En MotoGP, les arrêts aux stands et changements de gommes n'existent pas. Si la piste s'humidifie en cours d'épreuve, alors les pilotes pénètrent dans la voie des stands et sautent sur leur deuxième machine équipée de pneumatiques rainurés. 

Ainsi, il existe quatre composés de pneumatiques. Le tendre offre une adhérence optimale, mais se dégrade très rapidement, ayant tendance à faire souffrir le pilote en fin de course s'il n'est pas économisé. 
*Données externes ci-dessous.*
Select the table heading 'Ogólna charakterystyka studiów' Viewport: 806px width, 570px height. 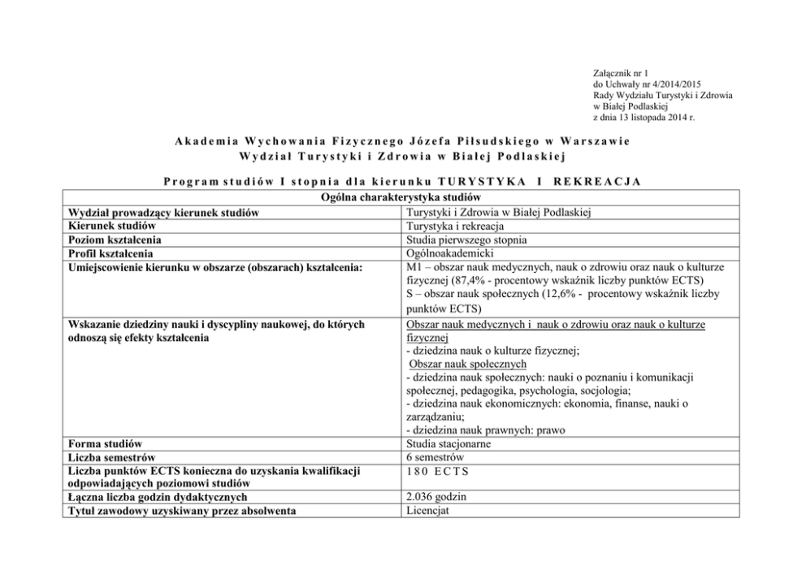(x=402, y=198)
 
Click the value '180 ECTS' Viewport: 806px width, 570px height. (x=436, y=472)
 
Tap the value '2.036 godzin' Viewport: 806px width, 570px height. (x=437, y=497)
Le médium est l'intermédiaire parfait entre le tendre et le dur. Sa composition fait de lui le pneu le plus utilisé en course. La formule la plus dure se distingue par une faible usure du pneu dans la durée en contrepartie d'une adhérence précaire en début d'épreuve.

Quant au pneu pluie, il est remarquable par ses profondes rainures, pouvant évacuer des dizaines de litres d'eau par seconde et assurer une certaine stabilité aux pilotes.

Chaque circuit tourne dans un sens précis : horaire ou anti-horaire. Ainsi, le nombre de virages à droite qu'à gauche (et inversement) peut être plus important. Michelin propose donc des pneus à composition latérale asymétrique.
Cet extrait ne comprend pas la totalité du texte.